■ What to work on
Copy out the stretch of material from the line containing "Click the Rename" through the line containing "I will point(422,404).", reproducing each line verbatim and nothing else.

■ Data for processing
* start *
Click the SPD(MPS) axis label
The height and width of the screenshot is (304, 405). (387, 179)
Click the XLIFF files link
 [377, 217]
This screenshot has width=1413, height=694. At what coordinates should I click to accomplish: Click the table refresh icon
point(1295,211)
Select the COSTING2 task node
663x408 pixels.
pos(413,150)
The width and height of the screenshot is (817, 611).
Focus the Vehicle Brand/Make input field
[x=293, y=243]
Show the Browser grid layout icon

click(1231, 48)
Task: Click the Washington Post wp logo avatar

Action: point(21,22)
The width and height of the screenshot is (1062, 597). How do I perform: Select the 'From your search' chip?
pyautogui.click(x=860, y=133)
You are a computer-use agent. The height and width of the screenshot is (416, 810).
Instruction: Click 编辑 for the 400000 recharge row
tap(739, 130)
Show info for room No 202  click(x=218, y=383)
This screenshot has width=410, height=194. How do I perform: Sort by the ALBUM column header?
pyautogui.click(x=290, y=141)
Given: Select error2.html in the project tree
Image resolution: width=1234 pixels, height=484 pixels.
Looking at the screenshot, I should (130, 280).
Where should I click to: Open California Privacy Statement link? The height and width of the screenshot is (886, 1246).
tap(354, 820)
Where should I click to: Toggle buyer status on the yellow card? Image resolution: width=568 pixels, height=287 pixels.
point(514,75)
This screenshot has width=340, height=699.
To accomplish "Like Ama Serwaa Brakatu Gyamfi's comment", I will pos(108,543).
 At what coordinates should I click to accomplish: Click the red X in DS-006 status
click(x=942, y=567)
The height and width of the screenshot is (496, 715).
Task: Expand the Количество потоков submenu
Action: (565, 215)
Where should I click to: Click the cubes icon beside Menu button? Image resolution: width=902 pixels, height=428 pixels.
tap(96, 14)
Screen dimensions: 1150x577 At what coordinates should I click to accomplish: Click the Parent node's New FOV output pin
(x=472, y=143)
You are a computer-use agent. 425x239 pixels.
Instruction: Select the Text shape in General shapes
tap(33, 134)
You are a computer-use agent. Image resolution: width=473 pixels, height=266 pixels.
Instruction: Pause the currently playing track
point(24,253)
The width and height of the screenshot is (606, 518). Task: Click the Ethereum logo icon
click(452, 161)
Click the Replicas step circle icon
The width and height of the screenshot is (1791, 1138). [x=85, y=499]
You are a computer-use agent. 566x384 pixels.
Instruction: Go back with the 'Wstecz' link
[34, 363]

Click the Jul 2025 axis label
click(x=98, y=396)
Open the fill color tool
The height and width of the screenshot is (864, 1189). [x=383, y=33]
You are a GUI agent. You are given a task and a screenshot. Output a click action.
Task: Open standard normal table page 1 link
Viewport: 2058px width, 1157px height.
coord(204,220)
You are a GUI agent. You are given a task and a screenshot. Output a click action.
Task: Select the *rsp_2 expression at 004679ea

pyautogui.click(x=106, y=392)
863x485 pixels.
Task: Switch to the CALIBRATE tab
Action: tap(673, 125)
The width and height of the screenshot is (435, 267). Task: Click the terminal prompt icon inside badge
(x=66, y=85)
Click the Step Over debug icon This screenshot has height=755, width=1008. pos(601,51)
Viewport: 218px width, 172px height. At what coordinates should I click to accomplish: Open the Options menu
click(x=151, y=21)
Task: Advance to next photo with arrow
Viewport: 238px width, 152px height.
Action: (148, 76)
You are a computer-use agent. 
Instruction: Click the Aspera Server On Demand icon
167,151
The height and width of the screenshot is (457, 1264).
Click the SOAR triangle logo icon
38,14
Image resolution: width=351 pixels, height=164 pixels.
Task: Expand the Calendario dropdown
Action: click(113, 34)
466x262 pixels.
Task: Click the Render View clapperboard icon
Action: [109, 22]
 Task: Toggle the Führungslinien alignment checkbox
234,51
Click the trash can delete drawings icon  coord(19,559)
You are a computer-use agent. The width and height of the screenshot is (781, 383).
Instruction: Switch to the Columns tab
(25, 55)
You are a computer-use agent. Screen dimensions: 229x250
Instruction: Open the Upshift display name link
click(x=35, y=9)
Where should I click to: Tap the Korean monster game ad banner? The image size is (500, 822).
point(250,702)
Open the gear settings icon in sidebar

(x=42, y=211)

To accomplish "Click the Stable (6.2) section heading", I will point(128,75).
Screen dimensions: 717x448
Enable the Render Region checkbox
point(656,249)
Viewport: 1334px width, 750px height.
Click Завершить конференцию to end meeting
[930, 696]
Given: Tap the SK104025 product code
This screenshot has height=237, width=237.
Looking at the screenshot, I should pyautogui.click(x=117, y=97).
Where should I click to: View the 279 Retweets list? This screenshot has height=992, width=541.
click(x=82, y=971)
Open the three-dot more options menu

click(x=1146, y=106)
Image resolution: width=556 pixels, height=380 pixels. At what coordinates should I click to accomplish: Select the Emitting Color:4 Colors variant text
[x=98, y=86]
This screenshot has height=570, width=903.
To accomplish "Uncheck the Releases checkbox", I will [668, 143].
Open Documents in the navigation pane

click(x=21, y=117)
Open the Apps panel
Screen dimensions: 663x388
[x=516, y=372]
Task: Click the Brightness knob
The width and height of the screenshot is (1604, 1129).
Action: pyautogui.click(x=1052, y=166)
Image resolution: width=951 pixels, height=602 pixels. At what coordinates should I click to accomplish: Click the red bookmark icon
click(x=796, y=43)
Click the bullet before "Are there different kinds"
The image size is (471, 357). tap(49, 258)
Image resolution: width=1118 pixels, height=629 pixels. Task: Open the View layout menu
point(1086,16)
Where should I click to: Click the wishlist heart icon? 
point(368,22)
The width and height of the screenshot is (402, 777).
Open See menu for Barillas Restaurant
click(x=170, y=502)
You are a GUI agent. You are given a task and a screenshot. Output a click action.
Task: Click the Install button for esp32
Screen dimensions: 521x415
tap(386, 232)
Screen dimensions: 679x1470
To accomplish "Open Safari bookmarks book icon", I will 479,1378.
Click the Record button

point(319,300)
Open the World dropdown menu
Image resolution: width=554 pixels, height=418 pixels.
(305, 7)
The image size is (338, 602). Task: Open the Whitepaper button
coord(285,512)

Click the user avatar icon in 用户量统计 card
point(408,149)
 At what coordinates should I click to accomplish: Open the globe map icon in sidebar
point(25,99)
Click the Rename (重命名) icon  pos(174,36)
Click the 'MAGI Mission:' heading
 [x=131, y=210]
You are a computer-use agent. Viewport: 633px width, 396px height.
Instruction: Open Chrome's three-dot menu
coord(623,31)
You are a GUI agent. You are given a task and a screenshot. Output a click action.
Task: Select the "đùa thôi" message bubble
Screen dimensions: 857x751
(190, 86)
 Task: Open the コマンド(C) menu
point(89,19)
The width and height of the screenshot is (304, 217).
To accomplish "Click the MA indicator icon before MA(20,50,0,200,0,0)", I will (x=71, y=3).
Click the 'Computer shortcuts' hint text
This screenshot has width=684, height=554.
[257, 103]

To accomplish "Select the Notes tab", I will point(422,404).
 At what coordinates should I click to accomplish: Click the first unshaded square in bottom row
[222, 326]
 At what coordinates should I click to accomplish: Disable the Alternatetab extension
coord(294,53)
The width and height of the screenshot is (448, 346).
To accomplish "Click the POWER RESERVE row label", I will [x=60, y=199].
* end *
■ Final result
Click the Rename (重命名) icon  pos(174,36)
Click the 'MAGI Mission:' heading
 [x=131, y=210]
You are a computer-use agent. Viewport: 633px width, 396px height.
Instruction: Open Chrome's three-dot menu
coord(623,31)
You are a GUI agent. You are given a task and a screenshot. Output a click action.
Task: Select the "đùa thôi" message bubble
Screen dimensions: 857x751
(190, 86)
 Task: Open the コマンド(C) menu
point(89,19)
The width and height of the screenshot is (304, 217).
To accomplish "Click the MA indicator icon before MA(20,50,0,200,0,0)", I will (x=71, y=3).
Click the 'Computer shortcuts' hint text
This screenshot has width=684, height=554.
[257, 103]

To accomplish "Select the Notes tab", I will point(422,404).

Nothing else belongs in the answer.